This topic describes how to use the text analysis components that Machine Learning Platform for AI (PAI) provides to automatically classify commodity tags.

Background information

The description of a commodity may contain multiple tags that describe the commodity from different dimensions. For example, the description of a pair of shoes may be "Korean Girl Dr. Martens Women's Preppy/British-style Lace-up Dull-polish Ankle High Platform Leather Boots." A bag may be described as "Discount Every Day 2016 Autumn and Winter New Arrival Women's Korean-style Seashell-shaped Tassel Three-way Bag as a Messenger Bag, Hand Carry Bag, and Shoulder Bag." The tags describe commodities from dimensions such as production time, style, and place of origin.
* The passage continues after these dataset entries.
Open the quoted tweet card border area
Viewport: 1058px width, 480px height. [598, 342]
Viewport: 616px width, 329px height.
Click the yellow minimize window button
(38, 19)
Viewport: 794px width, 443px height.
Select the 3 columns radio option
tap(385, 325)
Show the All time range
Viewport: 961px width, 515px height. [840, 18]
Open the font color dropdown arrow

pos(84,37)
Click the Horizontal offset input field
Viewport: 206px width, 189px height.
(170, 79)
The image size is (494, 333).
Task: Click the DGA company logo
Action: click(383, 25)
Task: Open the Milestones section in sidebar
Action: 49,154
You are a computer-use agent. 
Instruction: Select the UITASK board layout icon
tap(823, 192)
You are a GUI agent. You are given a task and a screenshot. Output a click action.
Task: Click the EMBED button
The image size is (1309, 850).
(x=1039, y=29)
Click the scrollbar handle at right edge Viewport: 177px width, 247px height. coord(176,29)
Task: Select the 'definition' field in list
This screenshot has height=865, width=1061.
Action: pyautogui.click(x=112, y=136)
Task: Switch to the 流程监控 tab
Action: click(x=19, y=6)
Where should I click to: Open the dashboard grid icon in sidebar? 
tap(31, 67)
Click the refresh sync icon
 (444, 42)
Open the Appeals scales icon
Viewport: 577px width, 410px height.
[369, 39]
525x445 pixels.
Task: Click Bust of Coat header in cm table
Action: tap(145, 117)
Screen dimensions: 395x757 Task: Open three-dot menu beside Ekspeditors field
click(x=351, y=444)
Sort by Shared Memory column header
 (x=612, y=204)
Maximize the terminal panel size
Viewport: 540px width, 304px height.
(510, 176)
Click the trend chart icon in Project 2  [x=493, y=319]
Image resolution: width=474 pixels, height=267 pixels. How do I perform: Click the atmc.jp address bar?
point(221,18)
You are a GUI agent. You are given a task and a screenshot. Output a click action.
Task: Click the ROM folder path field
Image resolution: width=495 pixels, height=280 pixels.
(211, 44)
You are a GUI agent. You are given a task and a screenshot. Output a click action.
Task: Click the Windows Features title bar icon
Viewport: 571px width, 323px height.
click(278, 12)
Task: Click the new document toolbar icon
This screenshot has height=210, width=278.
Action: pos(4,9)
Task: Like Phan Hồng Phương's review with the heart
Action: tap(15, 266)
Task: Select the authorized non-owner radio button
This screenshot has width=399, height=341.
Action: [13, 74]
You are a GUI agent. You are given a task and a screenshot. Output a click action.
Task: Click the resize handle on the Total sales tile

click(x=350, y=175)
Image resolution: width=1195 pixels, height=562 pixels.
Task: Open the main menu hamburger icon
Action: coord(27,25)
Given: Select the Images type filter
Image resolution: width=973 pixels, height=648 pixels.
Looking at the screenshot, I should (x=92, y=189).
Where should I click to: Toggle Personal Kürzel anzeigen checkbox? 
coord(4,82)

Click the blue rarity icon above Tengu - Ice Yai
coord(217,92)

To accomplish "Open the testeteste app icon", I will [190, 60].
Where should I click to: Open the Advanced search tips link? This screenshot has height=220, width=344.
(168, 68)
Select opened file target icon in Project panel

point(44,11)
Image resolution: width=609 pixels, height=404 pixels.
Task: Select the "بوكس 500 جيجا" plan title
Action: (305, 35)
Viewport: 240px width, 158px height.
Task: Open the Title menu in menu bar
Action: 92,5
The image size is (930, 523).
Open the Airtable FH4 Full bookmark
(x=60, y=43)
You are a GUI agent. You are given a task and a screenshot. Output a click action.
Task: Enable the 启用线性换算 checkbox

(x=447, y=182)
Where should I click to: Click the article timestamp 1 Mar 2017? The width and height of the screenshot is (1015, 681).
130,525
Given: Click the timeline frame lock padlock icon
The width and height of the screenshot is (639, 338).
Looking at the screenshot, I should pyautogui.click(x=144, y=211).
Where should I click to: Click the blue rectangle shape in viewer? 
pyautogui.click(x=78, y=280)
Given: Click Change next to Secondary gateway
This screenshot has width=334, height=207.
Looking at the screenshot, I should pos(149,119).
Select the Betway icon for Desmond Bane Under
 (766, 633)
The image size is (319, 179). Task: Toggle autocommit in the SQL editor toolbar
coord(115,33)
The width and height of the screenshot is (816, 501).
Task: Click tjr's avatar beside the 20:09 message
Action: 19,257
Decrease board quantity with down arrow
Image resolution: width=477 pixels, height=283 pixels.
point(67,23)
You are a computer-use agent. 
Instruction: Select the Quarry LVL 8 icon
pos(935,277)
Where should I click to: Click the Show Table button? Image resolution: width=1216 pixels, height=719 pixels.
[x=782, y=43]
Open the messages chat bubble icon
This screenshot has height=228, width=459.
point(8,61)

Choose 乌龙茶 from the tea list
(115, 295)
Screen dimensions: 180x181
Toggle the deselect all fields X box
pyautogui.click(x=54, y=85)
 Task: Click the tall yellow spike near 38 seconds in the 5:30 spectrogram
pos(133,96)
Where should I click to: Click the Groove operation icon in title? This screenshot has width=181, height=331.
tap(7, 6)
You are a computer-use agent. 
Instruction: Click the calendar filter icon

On an e-commerce platform, tens of thousands of commodities involve a vast number of tags. How to classify the tags based on dimensions is a key issue that an e-commerce platform must resolve. The text analysis components that PAI provides can automatically learn tag words and classify tags.

Dataset

The experiment described in this topic is based on a dataset that comes from real-life shopping data. The dataset contains more than 2,000 pieces of commodity description. Each piece of description is a cluster of tags.

Procedure

  1. Go to the Machine Learning Studio console.
    1. Log on to the PAI console.
    2. In the left-side navigation pane, choose Model Training > Studio-Modeling Visualization.
    3. On the PAI Visualization Modeling page, find the project in which you want to create an experiment and click Machine Learning in the Operation column.Machine Learning
  2. Create an experiment.
    1. In the left-side navigation pane, click Home.
    2. In the upper-right corner of the Templates page, choose New > New Experiment.
    3. In the New Experiment dialog box, specify the experiment parameters.
      Parameter Description
      Name The name of the experiment. Enter Auto Tag Classification.
      Project The project in which you want to create the experiment. You cannot change the value of this parameter.
      Description The description of the experiment. Enter Use text analysis components.
      Save To The directory for storing the experiment. Select My Experiments.
    4. Click OK.
  3. Configure and run the experiment.
    1. In the left-side navigation pane, click Components.
    2. In the left-side Component Descriptions pane, click Data Source/Target and drag the Read MaxCompute Table component to the canvas. Rename the component shopping_data-1.
    3. Click Text Analysis and drag the Word Splitting, Word Frequency Statistics, and Word2Vec components to the canvas.
    4. Click Data Preprocessing and drag the Add ID Column and Data Type Conversion components to the canvas.
    5. Choose Machine Learning Platform for AI > Clustering and drag the K-means Clustering component to the canvas.
    6. Click Tools and drag the SQL Script component to the canvas.
    7. Drag directed lines to connect the preceding components.
      Area No. Description
      1 The shopping_data-1 component imports data from the dataset. The Word Splitting-1 component divides the commodity description in each data record into words separated with spaces.
      2 The Add ID Column-1 component adds an ID column to the data read from the dataset. The data imported from the dataset contains only one column. Therefore, an ID column is required to serve as the primary key of the data records.
      3 The Word Frequency Statistics-1 component counts the number of occurrences for each word that appears in commodity description.
      4 The Word2Vector-1 component assigns each word a vector in the vector space that consists of a hundred dimensions. Word sectors indicate the semantic similarity between words.
      • Words that have similar vector values are semantically similar.
      • Different words have different vector values. An offset between the values denotes how close the words are semantically related.
      This way, the Word2Vector-1 component maps all words to a vector space.
      5 The K-means Clustering-1 component divides the word vectors into clusters by calculating value offsets among word vectors. This way, the words are automatically classified based on their semantic meanings. The clustering result displays the cluster to which each word belongs.
      6 The SQL Script-1 component verifies the classification result. You can query data in a cluster to check whether words are correctly classified. In the following example, data is queried in the cluster whose cluster_indext value is 10.The result shows that geographical words are added to the cluster. However, some words that are distinct from the geographical words, such as nut, are also added to the cluster. This mistake is probably caused by insufficient training samples. A larger set of training samples can produce classification results that are more accurate.